Wednesday, December 14, 2016

Thanks to awards and the 2016 best-Of lists, these six books are no longer below the radar.

Every year the number of best-of lists have increased. Just about every website that covers culture has one, and I love looking at them. Here are some books making a number of critic's choice lists. The first three have not sold well for us, while the last three eventually took off, due to a particularly advantageous award nom or publicity hit.

Many of these books were well reviewed, but maybe the reviews are spread out over a few weeks, or maybe I just wasn't paying attention that month. I look at the write ups for Private Citizens, by Tony Tulathimutte and I take notice. Three Stanford grads may have been given all the best opportunities, but a few years later, they are struggling. A writer, an biomedical engineer, a nonprofiter, and a Silicon Valley techie are, per Booklist, "Overeducated, underemployed, full of apathy, pain, and drugs." New York Magazine called this "the first great millennial novel."Emma Cline called it "brilliant." The Paris Review called it a "hilarious portrait of youthful self-centeredness." On the Vulture/New York, The New Yorker's Karan Mahajan pick, and Buzzfeed best-of lists. (Interesting aside--of the 19 top stores on the Above the Treeline inventory system, 18 of them are either zoned East or West. One is in the Midwest and I have a guess which store it is.)

Then there's Problems, by Jade Sharma. In it, a young New Yorker takes a job at a bookstore and spirals into an addiction of food and drug use. Oh, and she's having an affair and her mother had a debilitating illness. Publisher's Weekly's starred review said "Some readers may find the subject matter too difficult, but in Mayaas voice, Sharma has crafted a momentous force that never flags and feels painfully honest." The Rumpus said the only problem with Problems is that it ends and praised her voice. Dale Peck and David Gates offered praise. It's in the Vulture/New York top 10, as well as Publishers Weekly. Lauren Holmes in The New York Times wrote: "The book’s vulgarity is deeply and powerfully feminist. Most of Sharma’s best lines are too profane to print; ­Maya’s narration is crude, unsettling and often shamelessly sexy." The cover says "I am not expecting to be considered for a Pennie Pick."

Here's another - The Red Car, by Marcy Dermansky.
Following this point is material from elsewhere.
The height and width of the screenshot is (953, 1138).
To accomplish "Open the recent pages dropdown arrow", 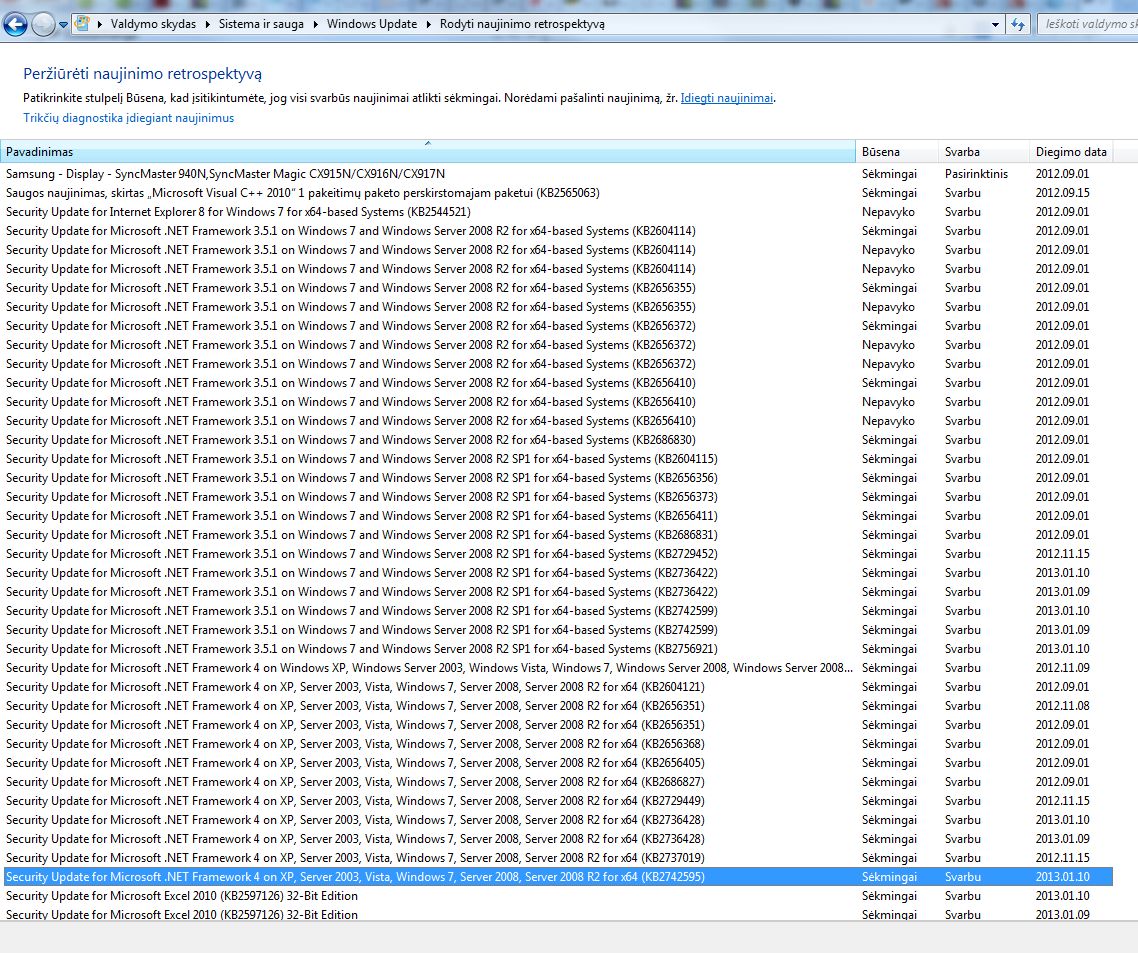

Leah, young woman living in Queens inherits a car from Judy, her recently deceased mentor and takes off on a road trip. Shelf Awareness wrote: "Dermansky knows how to write, and wrap up, a good road trip--a Big Sur epiphany and newfound resilience. The Red Car is like a film so mesmerizing that you want to get another box of popcorn and see it again." And Buzzfeed wrote: "Funny, unpredictable, and moving, The Red Car is an irresistible book for anyone who’s ever felt stuck." And it's in Buzzfeed's best-of too. Daniel Handler in The New York Times: "There should be a literary term for a book you can’t stop reading that also makes you stop to think. I slammed down The Red Car, Marcy Dermansky’s sharp and fiery new novel, in tense fits and jumpy starts, putting down the book to ponder it, but not pondering long because I had to know what happened next."

Other books, like Han Kang's The Vegetarian, started off slow for us (2 copies in the first 4 months) and then started to take off when it won the Man Booker International Prize in May. By the time it started getting on all the best-of lists, like The New York Times, Publishers Weekly, Time, Buzzfeed, and Entertainment Weekly. Booklist describes it: "When ordinary and submissive Yeong-hye becomes a vegetarian, her family treats her decision as both a disease and a betrayal. As they try to control her, their own manners deteriorate, culminating in violence, adultery, and estrangement." And Porochista Khakpor writes in The New York Times:"All the trigger warnings on earth cannot prepare a reader for the traumas of this Korean author’s translated debut in the Anglophone world."

We wound up selling a few copies copies initially of The Association of Small Bombs in hardcover (not great but also not zero), but a paperback release for awards and best-of season seems to be working. The story, of three boys who are caught in a bombing in a marketplace, and the after-effects on the survior, particularly when he becomes involved with an activist bomb maker in adulthood. Penguin got the book out for the National Book Award season where it made the shortlist. It's now on the best-of lists for The New York Times, Buzzfeed, Esquire, Time magazine, The Huffington Post, Book Riot, Vulture, and PopSugar, among others.

Garth Greenwell's What Belongs to You, did the best of these six titles in its initial release. It's about an American in Bulgaria that starts a relationshipo with a hustler. It might have had more reviews that clicked here, but I think it was also because we had a few customer champions, most notably one who discovered the book because her daughter attended school with him. Yes, a Milwaukee connection! It made best-of lists for Esquire, Slate, Vulture, The Telegraph, The Guardian, The Millions, and Buzzfeed.

So what did sell? Year-end bestseller lists are only about two weeks away!